→ **THE DATA**:
========================================================================

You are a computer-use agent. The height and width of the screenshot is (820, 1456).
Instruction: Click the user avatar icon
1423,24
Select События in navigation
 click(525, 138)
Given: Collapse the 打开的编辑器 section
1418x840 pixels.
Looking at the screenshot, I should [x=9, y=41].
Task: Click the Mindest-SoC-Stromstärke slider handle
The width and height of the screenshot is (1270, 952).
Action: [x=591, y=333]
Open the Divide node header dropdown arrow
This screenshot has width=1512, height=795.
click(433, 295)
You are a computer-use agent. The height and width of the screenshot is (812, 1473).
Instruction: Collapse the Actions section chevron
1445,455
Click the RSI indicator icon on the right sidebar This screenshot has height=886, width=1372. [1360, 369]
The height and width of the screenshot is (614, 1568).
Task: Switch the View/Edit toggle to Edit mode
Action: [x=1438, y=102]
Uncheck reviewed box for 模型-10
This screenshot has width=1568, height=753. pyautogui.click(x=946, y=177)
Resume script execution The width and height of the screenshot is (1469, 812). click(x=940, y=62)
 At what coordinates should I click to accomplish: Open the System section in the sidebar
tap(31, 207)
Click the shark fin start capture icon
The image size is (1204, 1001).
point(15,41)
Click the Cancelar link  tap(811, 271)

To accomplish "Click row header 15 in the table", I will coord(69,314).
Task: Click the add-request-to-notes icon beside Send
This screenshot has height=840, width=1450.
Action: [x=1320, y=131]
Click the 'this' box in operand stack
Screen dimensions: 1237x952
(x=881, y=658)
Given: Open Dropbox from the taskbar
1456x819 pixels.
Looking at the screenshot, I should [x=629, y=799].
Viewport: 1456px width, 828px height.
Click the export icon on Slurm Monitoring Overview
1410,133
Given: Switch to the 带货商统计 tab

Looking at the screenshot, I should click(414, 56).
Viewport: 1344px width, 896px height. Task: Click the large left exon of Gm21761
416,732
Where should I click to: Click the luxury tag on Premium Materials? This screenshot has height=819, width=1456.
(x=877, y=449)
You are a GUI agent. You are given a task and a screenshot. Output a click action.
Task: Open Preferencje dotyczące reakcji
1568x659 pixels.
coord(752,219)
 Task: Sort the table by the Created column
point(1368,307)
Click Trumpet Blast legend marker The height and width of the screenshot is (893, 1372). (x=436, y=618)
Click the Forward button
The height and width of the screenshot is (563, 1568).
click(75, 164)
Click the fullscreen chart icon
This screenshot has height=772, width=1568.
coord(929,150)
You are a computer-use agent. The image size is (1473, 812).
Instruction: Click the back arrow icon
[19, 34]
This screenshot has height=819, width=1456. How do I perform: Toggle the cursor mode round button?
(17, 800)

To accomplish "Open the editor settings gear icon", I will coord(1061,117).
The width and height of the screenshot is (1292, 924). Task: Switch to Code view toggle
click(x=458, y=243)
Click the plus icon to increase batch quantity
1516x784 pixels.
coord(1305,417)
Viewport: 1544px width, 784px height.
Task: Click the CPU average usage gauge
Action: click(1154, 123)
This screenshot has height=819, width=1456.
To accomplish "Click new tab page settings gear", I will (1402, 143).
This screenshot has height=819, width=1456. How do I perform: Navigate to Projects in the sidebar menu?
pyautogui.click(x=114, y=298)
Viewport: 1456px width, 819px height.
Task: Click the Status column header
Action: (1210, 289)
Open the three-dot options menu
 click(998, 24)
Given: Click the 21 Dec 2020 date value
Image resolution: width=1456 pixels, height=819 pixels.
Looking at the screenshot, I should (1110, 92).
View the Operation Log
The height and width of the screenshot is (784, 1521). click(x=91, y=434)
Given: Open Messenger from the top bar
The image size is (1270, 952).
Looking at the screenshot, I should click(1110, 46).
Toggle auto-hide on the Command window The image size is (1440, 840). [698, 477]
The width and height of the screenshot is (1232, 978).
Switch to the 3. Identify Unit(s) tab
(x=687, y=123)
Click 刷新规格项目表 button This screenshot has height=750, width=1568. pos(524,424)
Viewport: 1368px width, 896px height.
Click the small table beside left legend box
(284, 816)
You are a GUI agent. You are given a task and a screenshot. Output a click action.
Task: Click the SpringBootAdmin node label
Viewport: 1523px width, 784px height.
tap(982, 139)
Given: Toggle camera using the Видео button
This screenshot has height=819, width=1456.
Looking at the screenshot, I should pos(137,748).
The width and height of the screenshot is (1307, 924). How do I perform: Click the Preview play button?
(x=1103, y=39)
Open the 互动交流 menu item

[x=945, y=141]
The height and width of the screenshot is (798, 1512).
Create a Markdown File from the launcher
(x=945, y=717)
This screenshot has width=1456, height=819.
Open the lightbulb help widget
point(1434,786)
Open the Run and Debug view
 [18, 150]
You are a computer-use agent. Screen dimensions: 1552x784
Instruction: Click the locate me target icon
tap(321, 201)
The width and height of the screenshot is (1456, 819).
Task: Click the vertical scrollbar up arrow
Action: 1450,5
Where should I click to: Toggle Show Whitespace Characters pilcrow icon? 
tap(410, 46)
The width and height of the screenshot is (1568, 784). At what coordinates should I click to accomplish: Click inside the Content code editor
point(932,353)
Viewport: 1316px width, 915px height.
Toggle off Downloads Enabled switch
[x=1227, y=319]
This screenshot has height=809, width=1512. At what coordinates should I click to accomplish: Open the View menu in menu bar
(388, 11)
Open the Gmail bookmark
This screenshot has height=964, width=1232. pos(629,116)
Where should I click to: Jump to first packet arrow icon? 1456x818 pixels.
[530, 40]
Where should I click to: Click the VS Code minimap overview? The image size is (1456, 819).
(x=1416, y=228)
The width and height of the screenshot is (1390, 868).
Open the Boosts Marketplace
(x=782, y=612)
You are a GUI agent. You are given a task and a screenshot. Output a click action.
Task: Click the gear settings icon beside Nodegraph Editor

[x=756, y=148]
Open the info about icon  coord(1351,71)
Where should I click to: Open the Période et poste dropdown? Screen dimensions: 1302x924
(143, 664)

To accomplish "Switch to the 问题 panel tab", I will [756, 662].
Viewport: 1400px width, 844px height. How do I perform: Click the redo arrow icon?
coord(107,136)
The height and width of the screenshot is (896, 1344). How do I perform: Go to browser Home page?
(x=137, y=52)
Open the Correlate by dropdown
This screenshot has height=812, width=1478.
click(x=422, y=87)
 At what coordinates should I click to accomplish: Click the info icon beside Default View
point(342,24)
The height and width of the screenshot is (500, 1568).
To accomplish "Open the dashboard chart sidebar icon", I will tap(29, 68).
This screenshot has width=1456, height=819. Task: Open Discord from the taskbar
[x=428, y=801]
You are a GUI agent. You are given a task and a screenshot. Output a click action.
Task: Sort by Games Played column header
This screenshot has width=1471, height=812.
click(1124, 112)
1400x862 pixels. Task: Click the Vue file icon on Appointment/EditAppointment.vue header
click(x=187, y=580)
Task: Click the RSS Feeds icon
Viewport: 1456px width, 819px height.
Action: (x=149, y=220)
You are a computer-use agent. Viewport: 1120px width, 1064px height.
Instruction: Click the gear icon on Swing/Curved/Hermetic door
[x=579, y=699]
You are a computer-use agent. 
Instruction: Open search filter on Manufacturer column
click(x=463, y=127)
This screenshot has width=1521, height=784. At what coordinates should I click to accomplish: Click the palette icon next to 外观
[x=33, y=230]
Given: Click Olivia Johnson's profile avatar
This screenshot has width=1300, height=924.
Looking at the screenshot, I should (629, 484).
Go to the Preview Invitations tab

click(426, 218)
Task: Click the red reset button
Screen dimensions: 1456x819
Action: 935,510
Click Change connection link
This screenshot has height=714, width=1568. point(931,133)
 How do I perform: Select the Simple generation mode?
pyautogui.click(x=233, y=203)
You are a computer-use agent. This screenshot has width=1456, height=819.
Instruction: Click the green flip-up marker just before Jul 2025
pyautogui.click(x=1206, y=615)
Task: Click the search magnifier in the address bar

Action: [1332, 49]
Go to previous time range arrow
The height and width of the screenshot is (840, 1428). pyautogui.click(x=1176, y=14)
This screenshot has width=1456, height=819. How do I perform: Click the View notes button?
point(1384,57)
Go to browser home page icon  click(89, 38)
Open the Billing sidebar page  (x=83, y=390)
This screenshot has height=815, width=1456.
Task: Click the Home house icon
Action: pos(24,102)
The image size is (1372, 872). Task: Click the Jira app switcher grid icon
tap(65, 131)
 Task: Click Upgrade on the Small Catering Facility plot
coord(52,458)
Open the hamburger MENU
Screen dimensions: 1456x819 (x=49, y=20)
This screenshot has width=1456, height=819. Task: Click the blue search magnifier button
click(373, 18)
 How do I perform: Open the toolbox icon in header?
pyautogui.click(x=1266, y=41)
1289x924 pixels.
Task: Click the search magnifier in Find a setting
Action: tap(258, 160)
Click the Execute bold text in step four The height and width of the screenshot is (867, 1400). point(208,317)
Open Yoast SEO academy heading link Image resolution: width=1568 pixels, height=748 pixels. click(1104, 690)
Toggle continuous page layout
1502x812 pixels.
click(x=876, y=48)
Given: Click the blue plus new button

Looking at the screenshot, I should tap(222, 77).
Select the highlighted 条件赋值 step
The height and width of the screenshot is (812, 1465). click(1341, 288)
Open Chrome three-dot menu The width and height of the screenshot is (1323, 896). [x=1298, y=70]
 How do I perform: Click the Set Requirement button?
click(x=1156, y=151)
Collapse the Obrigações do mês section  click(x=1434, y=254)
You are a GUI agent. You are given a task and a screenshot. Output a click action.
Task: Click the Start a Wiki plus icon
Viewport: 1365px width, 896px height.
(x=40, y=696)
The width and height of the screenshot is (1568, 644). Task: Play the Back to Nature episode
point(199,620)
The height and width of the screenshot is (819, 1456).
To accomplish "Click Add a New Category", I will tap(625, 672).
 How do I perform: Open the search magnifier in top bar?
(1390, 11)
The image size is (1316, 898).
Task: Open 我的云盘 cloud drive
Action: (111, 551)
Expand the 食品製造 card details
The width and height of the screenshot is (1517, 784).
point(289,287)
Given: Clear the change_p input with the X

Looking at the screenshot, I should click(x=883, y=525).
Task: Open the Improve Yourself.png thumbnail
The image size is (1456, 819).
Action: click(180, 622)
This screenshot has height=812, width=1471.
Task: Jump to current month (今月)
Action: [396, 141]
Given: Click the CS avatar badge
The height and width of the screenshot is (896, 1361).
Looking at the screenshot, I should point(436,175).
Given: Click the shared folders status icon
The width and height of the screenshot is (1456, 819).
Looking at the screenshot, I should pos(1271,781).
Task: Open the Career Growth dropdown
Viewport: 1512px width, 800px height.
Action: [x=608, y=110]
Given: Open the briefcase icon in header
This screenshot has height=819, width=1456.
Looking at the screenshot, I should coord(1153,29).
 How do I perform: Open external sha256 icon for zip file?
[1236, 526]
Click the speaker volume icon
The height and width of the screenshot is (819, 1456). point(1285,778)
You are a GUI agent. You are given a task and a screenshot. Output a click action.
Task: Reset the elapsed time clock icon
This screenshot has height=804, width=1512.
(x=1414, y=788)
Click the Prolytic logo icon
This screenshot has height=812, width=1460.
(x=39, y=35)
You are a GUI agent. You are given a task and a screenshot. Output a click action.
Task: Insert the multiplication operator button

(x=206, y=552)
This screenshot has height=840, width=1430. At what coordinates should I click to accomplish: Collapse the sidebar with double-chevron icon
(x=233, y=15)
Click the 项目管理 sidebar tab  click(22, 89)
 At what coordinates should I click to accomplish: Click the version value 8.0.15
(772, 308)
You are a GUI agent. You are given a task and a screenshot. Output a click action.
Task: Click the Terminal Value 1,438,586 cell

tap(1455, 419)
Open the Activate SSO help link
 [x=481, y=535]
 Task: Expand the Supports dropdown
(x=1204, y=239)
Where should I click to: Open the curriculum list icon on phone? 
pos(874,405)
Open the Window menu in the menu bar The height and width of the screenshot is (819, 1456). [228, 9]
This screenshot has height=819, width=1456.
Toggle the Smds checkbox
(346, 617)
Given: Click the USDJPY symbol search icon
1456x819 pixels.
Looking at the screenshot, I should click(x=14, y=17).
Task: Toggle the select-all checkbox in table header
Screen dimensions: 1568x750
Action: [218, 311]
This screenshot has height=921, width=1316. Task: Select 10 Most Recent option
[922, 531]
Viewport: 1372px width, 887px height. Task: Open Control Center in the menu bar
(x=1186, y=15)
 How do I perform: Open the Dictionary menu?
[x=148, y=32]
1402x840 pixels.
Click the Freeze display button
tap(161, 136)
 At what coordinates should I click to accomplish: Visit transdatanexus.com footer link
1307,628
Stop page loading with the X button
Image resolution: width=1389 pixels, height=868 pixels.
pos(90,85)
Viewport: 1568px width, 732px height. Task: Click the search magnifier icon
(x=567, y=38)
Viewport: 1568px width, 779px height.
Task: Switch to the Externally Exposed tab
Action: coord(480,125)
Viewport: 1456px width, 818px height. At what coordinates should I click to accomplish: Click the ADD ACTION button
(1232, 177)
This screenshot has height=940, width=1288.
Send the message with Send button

========================================================================

→ **PROMPT**: In the data above, start at the line that has "Given: Open Dropbox from the taskbar", stop after the line that has "Click the plus", and print every line in between exactly as it stands.

→ **SOLUTION TO THIS PROBLEM**:
Given: Open Dropbox from the taskbar
1456x819 pixels.
Looking at the screenshot, I should [x=629, y=799].
Viewport: 1456px width, 828px height.
Click the export icon on Slurm Monitoring Overview
1410,133
Given: Switch to the 带货商统计 tab

Looking at the screenshot, I should click(414, 56).
Viewport: 1344px width, 896px height. Task: Click the large left exon of Gm21761
416,732
Where should I click to: Click the luxury tag on Premium Materials? This screenshot has height=819, width=1456.
(x=877, y=449)
You are a GUI agent. You are given a task and a screenshot. Output a click action.
Task: Open Preferencje dotyczące reakcji
1568x659 pixels.
coord(752,219)
 Task: Sort the table by the Created column
point(1368,307)
Click Trumpet Blast legend marker The height and width of the screenshot is (893, 1372). (x=436, y=618)
Click the Forward button
The height and width of the screenshot is (563, 1568).
click(75, 164)
Click the fullscreen chart icon
This screenshot has height=772, width=1568.
coord(929,150)
You are a computer-use agent. The image size is (1473, 812).
Instruction: Click the back arrow icon
[19, 34]
This screenshot has height=819, width=1456. How do I perform: Toggle the cursor mode round button?
(17, 800)

To accomplish "Open the editor settings gear icon", I will coord(1061,117).
The width and height of the screenshot is (1292, 924). Task: Switch to Code view toggle
click(x=458, y=243)
Click the plus icon to increase batch quantity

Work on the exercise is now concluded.